===== PROVIDED INFORMATION
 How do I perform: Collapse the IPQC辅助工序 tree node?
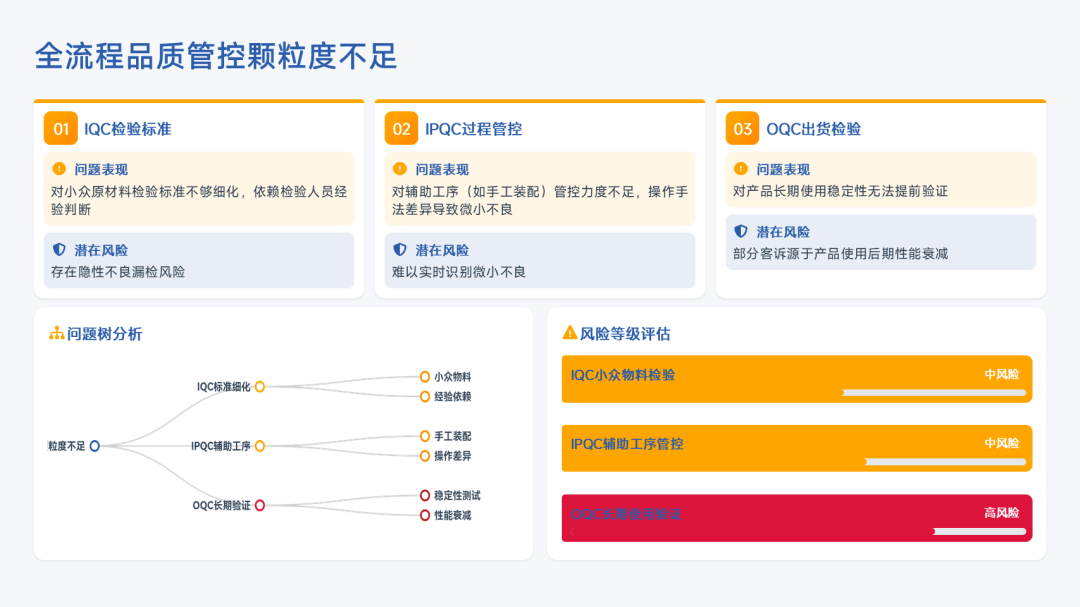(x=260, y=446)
==========
===== PROVIDED INFORMATION
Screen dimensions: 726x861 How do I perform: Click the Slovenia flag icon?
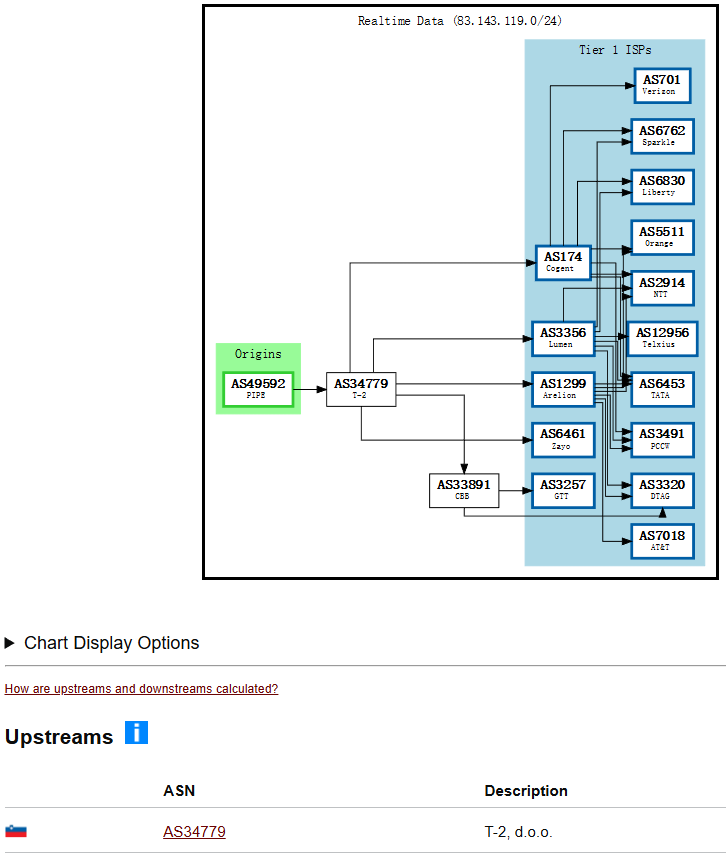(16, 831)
==========
===== PROVIDED INFORMATION
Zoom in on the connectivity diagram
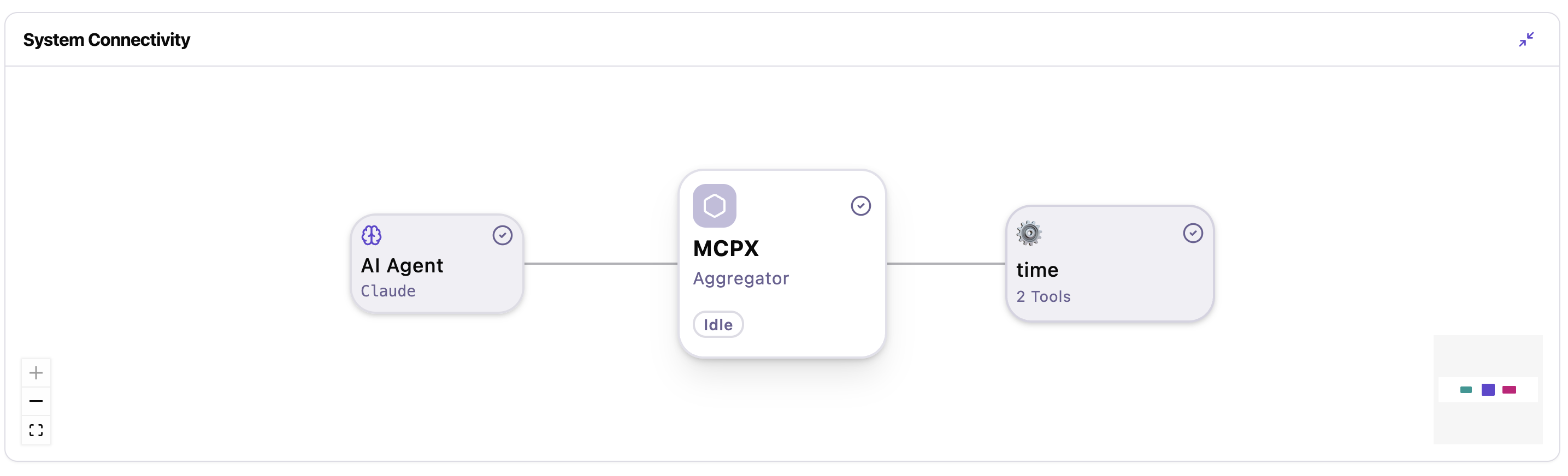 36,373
==========
**WHAT IS EXPECTED:**
Reproduce the data word for word, starting with the line that contains "How do I perform: Collapse" and going on through the line that contains "(x=260, y=446)". Leave the pictures out of your copy.

**ANSWER:**
 How do I perform: Collapse the IPQC辅助工序 tree node?
(x=260, y=446)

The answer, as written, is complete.